For the ancient Near East, the vast majority of our knowledge derives from archaeological excavations conducted during the past two centuries. The Rosetta Stone, the Book of the Dead, Hammurabi’s Code, the Gilgamesh Epic, and much more were found via explorations in Egypt, Iraq, and elsewhere, with these great findings now located in the Louvre, the British Museum, the Berlin Museum, and the Metropolitan Museum. The two great decipherments of the 19th century granted scholars this remarkable window to the ancient world: Jean Champollion was the first person able to read continuous passages of ancient Egyptian, while Henry Rawlinson was the first to do so for Babylonian cuneiform. The grand arc of this narrative is simply breathtaking.
Moreover, as we now have entered the digital age, with all of these precious documents available to us on the internet, we are able to inspect the manuscripts, the ancient tablets, the artifacts, and much more, with the click of a mouse. Though to be sure, we also will visit the Metropolitan Museum in New York City, along with other institutions whose collections are relevant to our course material.

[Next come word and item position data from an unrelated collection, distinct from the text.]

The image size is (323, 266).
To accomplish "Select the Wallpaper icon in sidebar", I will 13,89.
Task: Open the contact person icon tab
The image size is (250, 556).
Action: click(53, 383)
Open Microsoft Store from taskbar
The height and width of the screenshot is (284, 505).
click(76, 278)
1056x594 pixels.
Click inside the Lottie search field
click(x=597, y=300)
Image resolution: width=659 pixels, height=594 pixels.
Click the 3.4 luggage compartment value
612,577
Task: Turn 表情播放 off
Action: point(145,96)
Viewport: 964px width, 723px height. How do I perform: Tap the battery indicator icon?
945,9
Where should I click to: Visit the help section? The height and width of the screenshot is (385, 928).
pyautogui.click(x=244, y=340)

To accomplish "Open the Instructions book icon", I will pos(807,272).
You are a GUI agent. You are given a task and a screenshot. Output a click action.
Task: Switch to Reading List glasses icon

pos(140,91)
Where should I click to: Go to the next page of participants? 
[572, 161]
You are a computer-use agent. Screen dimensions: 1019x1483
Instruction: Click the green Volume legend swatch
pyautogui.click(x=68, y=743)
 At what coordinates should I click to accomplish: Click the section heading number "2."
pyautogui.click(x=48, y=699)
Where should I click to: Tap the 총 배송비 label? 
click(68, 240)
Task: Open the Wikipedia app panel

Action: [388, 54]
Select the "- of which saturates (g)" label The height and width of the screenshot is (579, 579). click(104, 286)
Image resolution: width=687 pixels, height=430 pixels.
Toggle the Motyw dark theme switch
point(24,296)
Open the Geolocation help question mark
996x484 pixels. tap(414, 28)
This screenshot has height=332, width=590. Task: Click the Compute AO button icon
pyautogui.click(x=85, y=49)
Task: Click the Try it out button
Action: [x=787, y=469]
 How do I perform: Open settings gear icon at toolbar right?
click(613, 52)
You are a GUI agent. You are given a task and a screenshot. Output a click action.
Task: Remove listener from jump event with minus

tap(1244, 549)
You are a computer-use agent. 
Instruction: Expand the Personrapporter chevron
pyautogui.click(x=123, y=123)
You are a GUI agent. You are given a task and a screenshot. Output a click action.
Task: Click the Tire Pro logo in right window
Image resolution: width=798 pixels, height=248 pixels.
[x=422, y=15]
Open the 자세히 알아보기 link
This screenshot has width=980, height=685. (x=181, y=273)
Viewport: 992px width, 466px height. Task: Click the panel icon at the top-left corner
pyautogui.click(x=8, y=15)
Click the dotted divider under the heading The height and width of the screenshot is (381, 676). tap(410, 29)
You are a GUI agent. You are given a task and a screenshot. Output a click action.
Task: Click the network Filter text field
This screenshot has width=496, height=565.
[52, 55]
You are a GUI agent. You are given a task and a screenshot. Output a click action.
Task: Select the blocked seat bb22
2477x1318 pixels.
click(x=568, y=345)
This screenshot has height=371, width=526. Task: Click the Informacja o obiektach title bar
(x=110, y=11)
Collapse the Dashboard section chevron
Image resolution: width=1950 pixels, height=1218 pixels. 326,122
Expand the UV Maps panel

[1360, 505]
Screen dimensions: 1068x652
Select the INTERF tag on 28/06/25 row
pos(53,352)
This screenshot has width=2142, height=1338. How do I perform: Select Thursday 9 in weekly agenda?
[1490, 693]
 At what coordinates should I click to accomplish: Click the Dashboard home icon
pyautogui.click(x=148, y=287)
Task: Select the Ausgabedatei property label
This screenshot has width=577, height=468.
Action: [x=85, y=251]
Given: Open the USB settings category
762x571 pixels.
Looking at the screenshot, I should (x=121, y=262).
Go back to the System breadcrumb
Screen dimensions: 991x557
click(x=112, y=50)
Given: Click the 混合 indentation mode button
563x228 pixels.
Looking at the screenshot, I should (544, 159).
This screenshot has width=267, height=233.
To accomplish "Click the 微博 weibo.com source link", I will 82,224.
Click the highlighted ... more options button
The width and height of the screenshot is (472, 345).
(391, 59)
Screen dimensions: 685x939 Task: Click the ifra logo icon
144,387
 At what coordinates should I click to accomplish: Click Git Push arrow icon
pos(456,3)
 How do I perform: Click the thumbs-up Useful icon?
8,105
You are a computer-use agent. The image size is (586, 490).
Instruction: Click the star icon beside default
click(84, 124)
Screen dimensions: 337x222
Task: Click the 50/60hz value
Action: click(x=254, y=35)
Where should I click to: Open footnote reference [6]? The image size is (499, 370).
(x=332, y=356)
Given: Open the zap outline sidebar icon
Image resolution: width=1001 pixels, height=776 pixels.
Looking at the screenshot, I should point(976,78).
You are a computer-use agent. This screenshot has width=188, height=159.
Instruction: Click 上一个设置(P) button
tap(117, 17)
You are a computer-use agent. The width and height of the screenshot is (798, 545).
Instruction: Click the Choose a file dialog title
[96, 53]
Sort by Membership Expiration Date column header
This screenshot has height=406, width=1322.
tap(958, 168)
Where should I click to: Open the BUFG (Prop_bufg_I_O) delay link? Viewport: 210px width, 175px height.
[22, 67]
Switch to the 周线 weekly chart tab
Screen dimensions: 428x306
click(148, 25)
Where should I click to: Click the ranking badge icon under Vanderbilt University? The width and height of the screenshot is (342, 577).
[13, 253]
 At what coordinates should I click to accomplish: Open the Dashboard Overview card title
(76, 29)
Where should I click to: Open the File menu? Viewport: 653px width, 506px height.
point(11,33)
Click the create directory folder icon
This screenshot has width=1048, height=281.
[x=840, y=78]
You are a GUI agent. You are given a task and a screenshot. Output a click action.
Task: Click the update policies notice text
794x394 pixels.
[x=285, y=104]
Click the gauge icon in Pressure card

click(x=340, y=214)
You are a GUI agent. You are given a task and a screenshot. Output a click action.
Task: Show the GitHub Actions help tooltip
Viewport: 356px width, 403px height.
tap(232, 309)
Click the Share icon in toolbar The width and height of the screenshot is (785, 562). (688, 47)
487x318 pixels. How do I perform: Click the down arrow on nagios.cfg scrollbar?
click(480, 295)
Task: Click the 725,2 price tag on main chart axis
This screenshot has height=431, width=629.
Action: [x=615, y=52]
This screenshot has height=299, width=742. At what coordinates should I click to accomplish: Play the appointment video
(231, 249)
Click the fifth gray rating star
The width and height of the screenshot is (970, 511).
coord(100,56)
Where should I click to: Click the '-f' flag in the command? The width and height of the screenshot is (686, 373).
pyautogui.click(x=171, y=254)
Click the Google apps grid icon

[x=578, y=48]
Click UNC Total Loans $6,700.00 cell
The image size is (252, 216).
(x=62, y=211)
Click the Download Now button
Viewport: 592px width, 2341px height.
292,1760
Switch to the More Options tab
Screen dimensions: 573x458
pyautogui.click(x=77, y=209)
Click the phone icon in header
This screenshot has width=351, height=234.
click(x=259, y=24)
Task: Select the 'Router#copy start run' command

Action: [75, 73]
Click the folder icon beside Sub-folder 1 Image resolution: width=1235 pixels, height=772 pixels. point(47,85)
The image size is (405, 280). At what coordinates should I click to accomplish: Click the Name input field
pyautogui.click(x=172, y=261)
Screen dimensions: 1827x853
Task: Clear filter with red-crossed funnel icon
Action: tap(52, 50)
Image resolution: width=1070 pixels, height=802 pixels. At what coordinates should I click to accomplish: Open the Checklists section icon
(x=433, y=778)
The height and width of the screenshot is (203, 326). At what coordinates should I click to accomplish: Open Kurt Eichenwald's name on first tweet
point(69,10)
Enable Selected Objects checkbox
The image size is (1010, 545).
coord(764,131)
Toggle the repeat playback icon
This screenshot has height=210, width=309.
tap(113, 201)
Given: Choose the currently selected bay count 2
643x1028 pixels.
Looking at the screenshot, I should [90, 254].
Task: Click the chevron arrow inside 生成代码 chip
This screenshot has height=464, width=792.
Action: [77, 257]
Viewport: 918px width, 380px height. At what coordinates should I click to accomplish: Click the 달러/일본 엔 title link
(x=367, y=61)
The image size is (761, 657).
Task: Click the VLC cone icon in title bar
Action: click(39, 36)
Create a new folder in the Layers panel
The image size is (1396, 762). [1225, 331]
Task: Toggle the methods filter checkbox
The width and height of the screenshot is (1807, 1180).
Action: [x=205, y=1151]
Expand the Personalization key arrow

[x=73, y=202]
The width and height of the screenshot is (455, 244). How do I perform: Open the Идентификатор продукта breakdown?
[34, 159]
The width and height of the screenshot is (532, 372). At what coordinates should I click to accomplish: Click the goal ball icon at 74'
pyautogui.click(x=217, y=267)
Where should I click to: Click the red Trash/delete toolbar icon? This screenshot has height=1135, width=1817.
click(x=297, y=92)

GARY RENDSBURG is professor in the Department of Jewish Studies and the Department of History. His main fields of teaching and research are the Bible, the ancient Near East, Semitic languages, the Dead Sea Scrolls, and ancient and medieval manuscripts. He has traveled extensively in Israel, Jordan, and Egypt; he has visited the major museums and libraries of England, Ireland, France, Germany, and the U.S., where so many treasures are housed; he has worked firsthand with medieval manuscripts in both Oxford and Cambridge; and he has participated in the excavations at Tel Dor and at Caesarea. Professor Rendsburg holds a B.A. in English from the University of North Carolina (where he read mainly Middle English and Renaissance English); he then pursued his M.A. and Ph.D. degrees in Hebrew studies at New York University (where he also studied Hieroglyphic Egyptian and ancient Semitic languages).